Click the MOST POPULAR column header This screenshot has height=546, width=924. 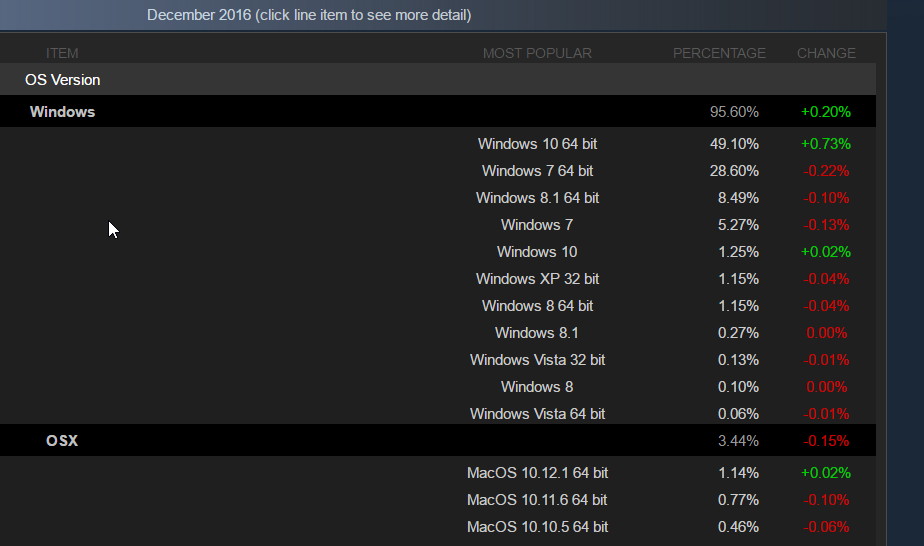click(x=537, y=53)
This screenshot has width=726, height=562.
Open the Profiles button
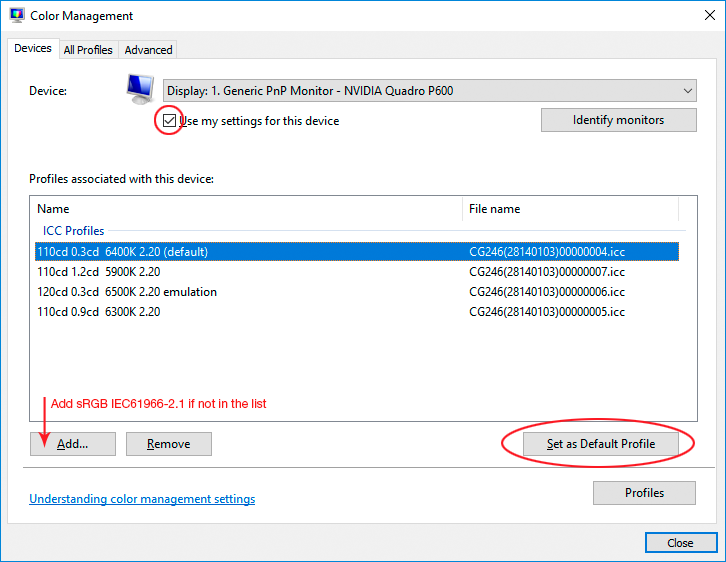click(644, 493)
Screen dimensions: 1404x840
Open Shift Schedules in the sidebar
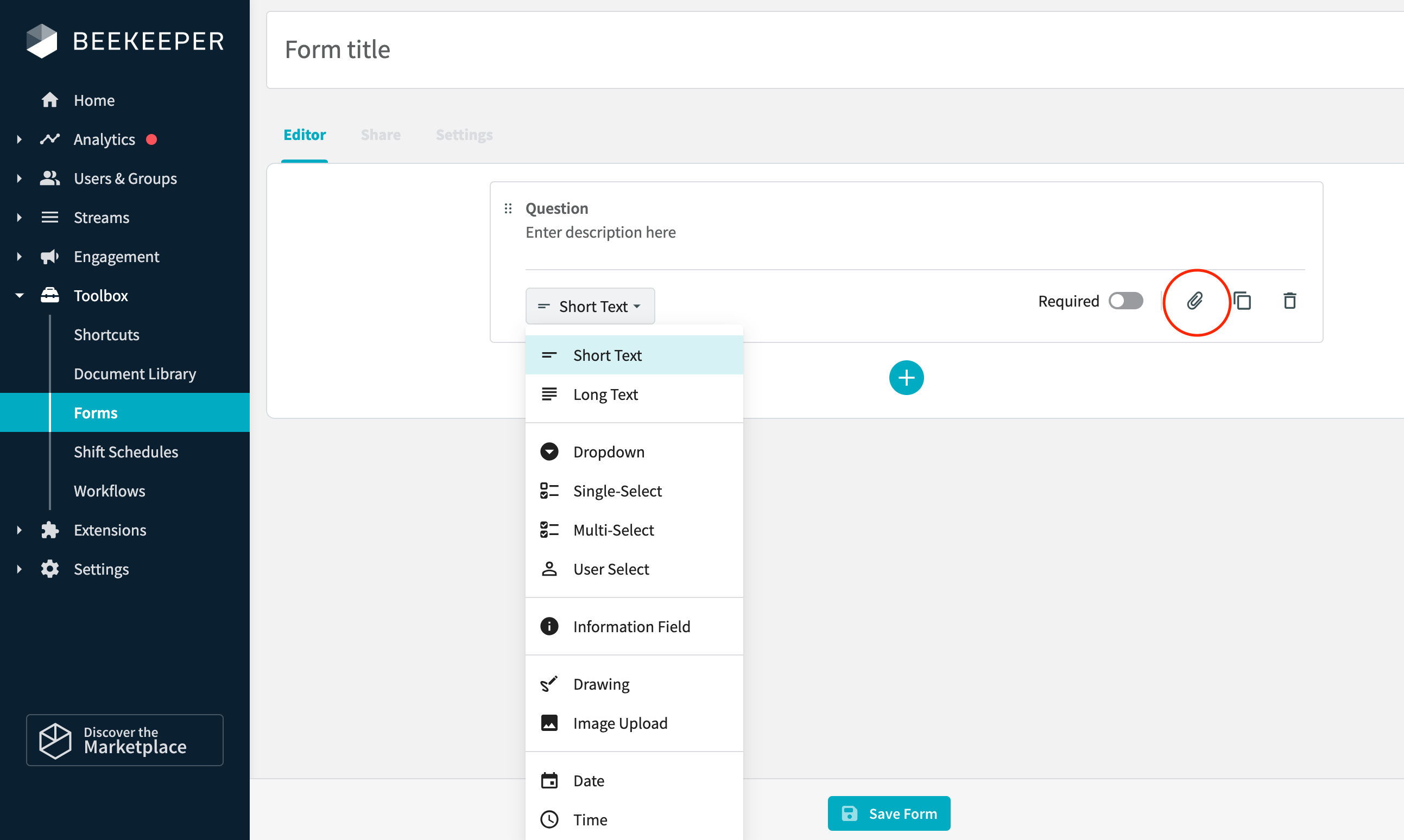coord(126,451)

--------

▶ **PROBLEM**:
Look for the line that contains "Screen dimensions: 1404x840", then please copy it and the rest of the lines through the end of the data, pictures excluded.

▶ **ANSWER SECTION**:
Screen dimensions: 1404x840
Open Shift Schedules in the sidebar
coord(126,451)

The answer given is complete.